DATASET RECORDS
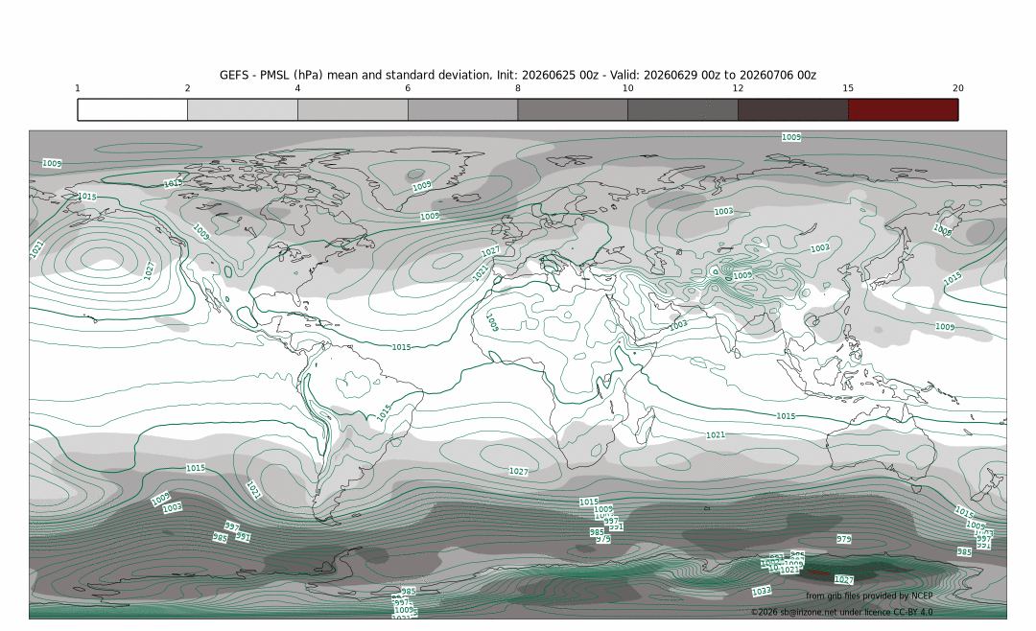Image resolution: width=1036 pixels, height=631 pixels.
Task: Click the 'from grib files provided by NCEP' note
Action: click(869, 596)
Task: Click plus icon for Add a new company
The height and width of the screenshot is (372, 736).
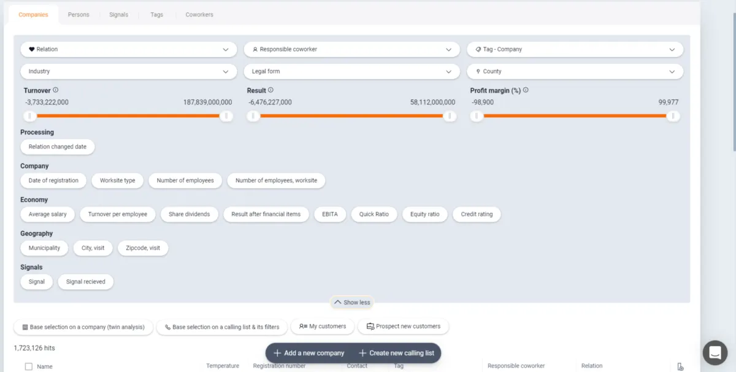Action: (277, 353)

TASK STATEMENT
Quote exactly the lines from the one that contains "Task: Click plus icon for Add a new company" through the end of the listing above, both ends included, leaving out the pictures.

SOLUTION TO THIS EXERCISE
Task: Click plus icon for Add a new company
The height and width of the screenshot is (372, 736).
Action: (277, 353)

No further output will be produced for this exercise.